Aim of the exercise: Carry on the passage about Lahore's Kashmiri Gate below from the point where it stops.

One of thirteen gates in the Walled City of Lahore, Pakistan

Kashmiri Gate, Lahore () is one of the thirteen gates of Walled City of Lahore in Lahore, Punjab, Pakistan. The gate gets its name as it faces in the direction of Kashmir.

Kashmiri Gate is one of the thirteen city gates that gave access to the walled Lahore city from all sides. They were all originally built during Mughal emperor Akbar's era (1556-1605) for the city's protection and to regulate the inward and outward movement of goods and people.

Inside Kashmiri Gate, there is a shopping area and market called "Kashmiri Bazaar", known for inexpensive women's formal dresses, dopattas, clothes and footwear. A girls' college

Next to Kashmiri Bazaar is Gayan Singh's Haveli, also called Asif Jah's Haveli, a beautiful example of Mughal architecture. The building now houses a girls' college, Government Fatima Jinnah College for Women.

(Collected data)
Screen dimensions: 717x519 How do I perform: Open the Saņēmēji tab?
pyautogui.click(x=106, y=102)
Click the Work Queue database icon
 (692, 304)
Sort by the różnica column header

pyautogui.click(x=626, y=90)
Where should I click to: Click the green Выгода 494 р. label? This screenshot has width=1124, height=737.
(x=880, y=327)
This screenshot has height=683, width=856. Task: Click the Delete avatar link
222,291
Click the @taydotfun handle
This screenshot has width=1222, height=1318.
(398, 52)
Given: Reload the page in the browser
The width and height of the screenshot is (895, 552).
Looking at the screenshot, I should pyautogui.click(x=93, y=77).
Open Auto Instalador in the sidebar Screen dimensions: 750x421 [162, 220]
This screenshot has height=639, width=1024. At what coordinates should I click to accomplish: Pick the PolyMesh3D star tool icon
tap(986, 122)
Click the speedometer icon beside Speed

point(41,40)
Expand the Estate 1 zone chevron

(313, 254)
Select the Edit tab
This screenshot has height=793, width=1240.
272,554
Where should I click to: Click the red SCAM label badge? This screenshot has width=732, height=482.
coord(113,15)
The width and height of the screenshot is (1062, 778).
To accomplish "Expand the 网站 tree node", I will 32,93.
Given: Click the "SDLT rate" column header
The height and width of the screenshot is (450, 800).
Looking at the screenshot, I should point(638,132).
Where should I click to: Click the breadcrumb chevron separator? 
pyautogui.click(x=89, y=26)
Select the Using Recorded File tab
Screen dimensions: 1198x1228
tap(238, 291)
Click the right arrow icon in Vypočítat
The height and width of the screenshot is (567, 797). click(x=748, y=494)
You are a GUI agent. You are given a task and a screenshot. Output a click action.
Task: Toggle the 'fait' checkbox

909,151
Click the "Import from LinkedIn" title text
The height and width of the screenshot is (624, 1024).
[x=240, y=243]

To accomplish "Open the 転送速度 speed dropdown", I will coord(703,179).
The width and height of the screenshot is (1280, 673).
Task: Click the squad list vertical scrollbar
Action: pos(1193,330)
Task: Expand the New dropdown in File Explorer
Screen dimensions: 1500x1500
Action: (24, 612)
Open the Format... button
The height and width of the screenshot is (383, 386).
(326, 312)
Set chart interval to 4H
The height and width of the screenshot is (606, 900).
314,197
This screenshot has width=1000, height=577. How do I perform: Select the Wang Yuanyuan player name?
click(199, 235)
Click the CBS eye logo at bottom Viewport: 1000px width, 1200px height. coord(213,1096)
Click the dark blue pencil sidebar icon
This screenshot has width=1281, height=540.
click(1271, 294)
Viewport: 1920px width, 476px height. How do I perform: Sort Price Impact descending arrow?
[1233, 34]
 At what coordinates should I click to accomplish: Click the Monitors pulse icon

Response below:
==Kashmiri Gate conservation project==
It was reported in the Pakistani news media that the Walled City of Lahore Authority (WCLA) has completed the conservation and renovation project of the Kashmiri Gate in October 2024. Historically, traders and merchants coming from Kashmir entered Lahore from this gate.

Director General of the Walled City of Lahore Authority (WCLA), Kamran Lashari, reportedly said:

"Recognizing the historical importance of the gates of the walled city, our institution prioritizes their preservation. Kashmiri Gate, which once facilitated vibrant commercial exchanges, stands out as a heritage landmark. The Walled City of Lahore Authority (WCLA) is dedicated to ensuring that this gate's historical essence is preserved for visitors and future generations to explore".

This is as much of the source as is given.